_Records for the task_
◇ ◇ ◇ ◇

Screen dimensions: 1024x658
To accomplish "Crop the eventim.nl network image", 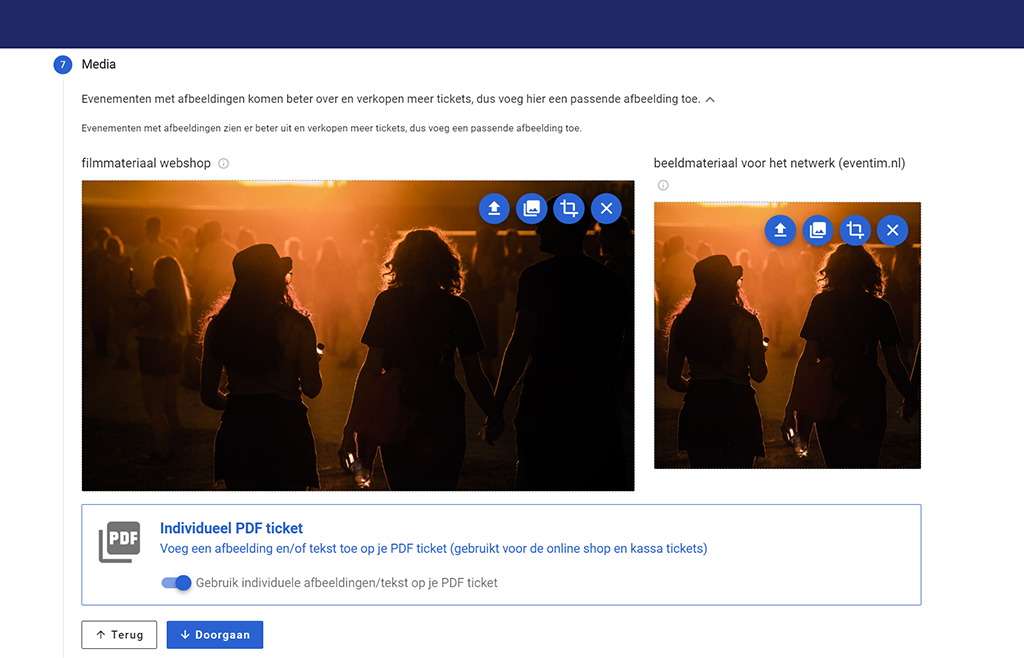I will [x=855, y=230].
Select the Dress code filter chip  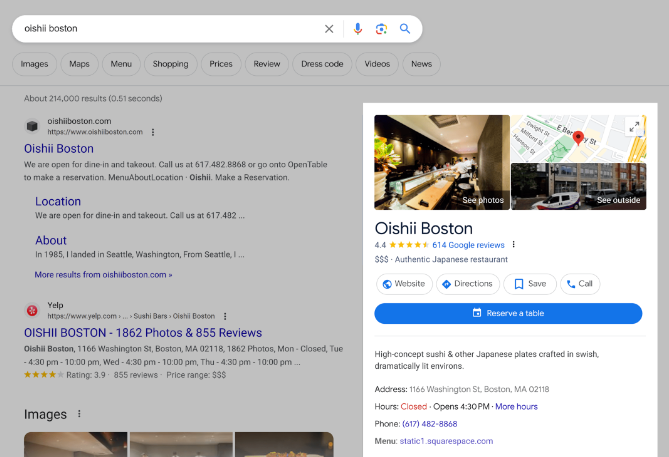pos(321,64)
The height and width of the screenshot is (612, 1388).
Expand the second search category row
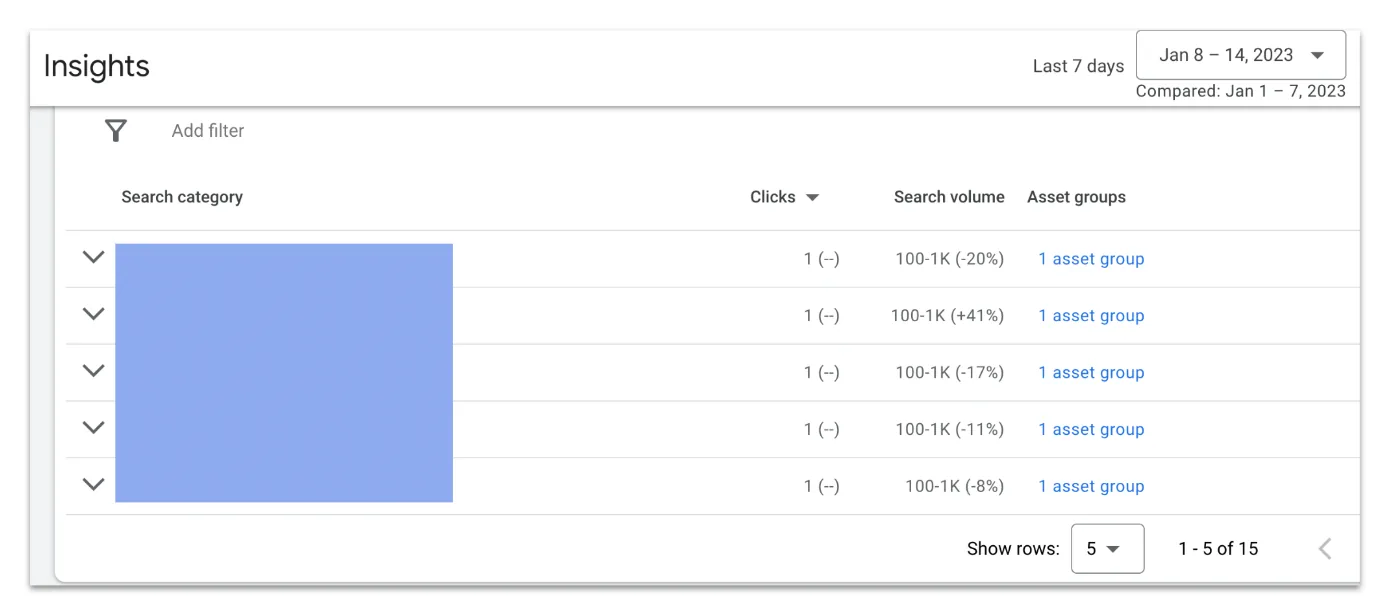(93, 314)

◇ ◇ ◇ ◇

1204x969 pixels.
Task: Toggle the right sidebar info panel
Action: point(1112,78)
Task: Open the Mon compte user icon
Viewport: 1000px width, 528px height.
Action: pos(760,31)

◇ ◇ ◇ ◇

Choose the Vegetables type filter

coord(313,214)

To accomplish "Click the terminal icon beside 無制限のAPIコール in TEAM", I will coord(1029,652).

◇ ◇ ◇ ◇

Search the records above for the string "icon". Report each line that has it.

Task: Open the Mon compte user icon
To accomplish "Click the terminal icon beside 無制限のAPIコール in TEAM", I will coord(1029,652).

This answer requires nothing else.